Doctor of Nursing Practice

Committee Chair

Dr. Elizabeth Tovar

Clinical Mentor

Dr. Shirl Johnson

Committee Member

Dr. Chizimuzo Okoli

Abstract

Abstract

Purpose: The purpose of this project was to evaluate provider compliance with documentation of smoking history and, if criteria met, referral for lung cancer screening as recommended by the United States Preventive Services Task Force in 2013.

Methods: A retrospective chart review was conducted using an electronic medical record (EMR) at a large, rural community family practice clinic. Patients meeting inclusion criteria of having a smoking history (current or past) of 30 pack years, aged 55 to 80 years, and no history of lung cancer diagnosis were included for randomization. One hundred patients were selected from 300 randomized charts; five were excluded due to not meeting criteria. The number of patients with completed smoking history and appropriate referral for lung cancer screening were calculated.
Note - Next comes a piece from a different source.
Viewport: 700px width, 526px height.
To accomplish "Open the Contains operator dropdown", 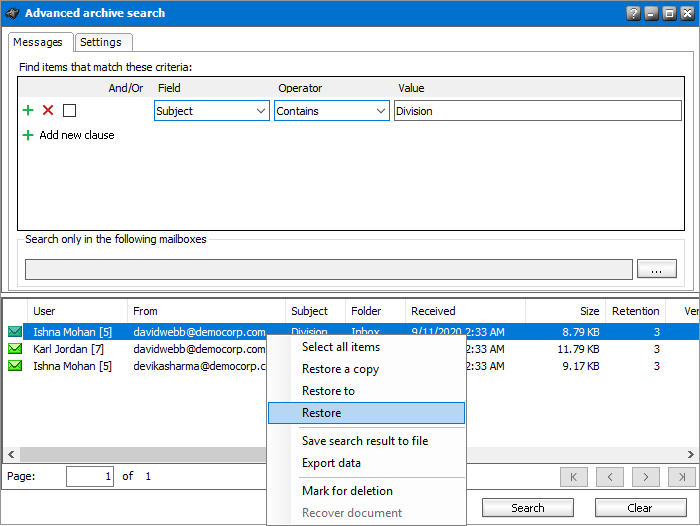I will point(332,111).
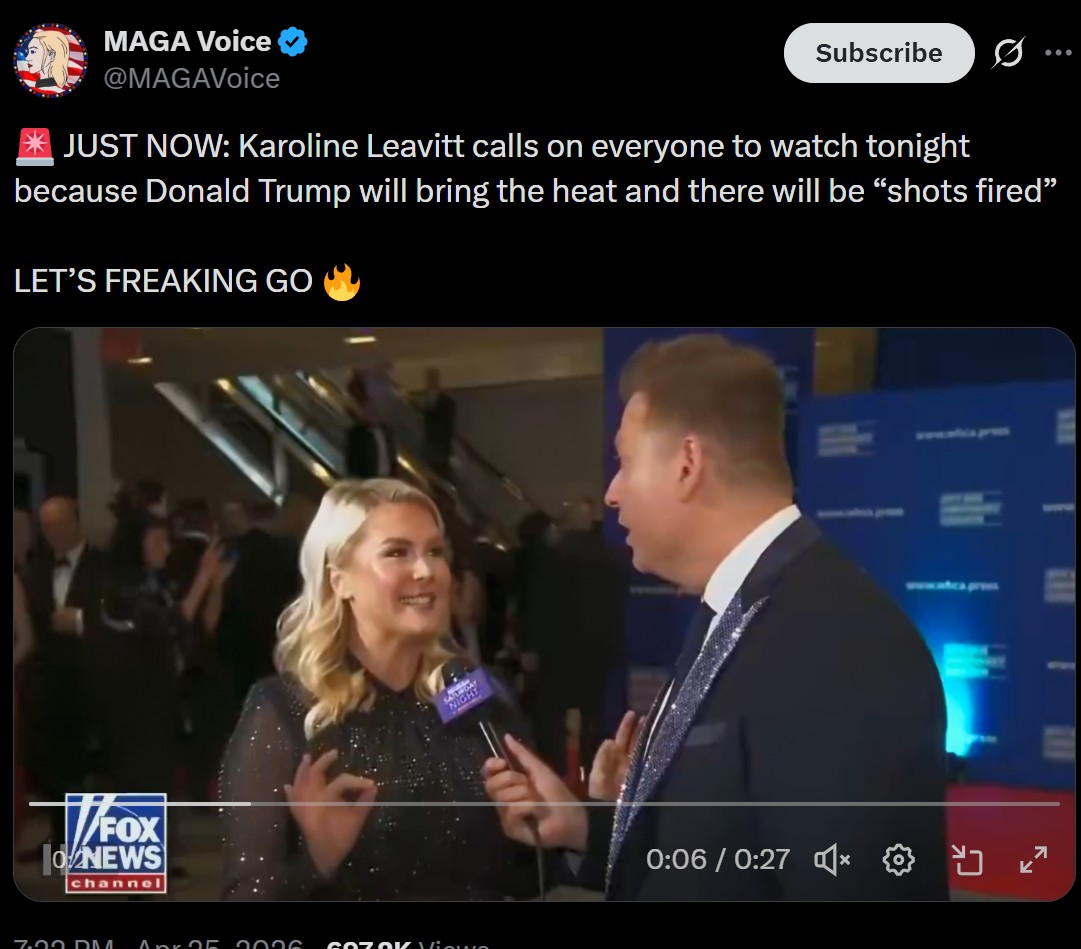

Descriptive statistics were used to analyze the data.

Results: From the electronic medical records reviewed (n=95), only 48.4% (n=46) of patients had pack years completed. Among all patients, lung cancer screening criteria eligibility were met in 44.2% (n=42) of the patients while 51.6% (n=49) were unknown due to incompleteness of their smoking history. Among patients who had documentation of pack years completed (n=46), 42 (91%) were eligible for screening. None of these patients had a computed tomography scan (CT) ordered or completed. Only one (1.1%) patient of the 95 reviewed in this practice was referred for lung cancer screening. This patient did not have smoking history completed nor did this patient follow up to complete the screen.

Conclusion: Without completion of patients’ smoking history, including length of smoking and packs per day, proper risk assessment for lung cancer cannot be completed. Risk assessment is key to determining eligibility for referral thus prompting providers to initiate referrals for screening. Noting a 20% reduction in death due to lung cancer with low dose CT, 19 patients from this sample of 95 could face death related to lung cancer due to lack of screening. Recognizing that only 1.1% (n=1) of the reviewed patients was recommended for screening, it is imperative to educate providers on assessing patients for eligibility, providing face to face counseling, making referrals, and evaluating the effectiveness of the EMR screening tool. Implementing such measures can enhance detection of early stages of lung cancer and improve survival rates.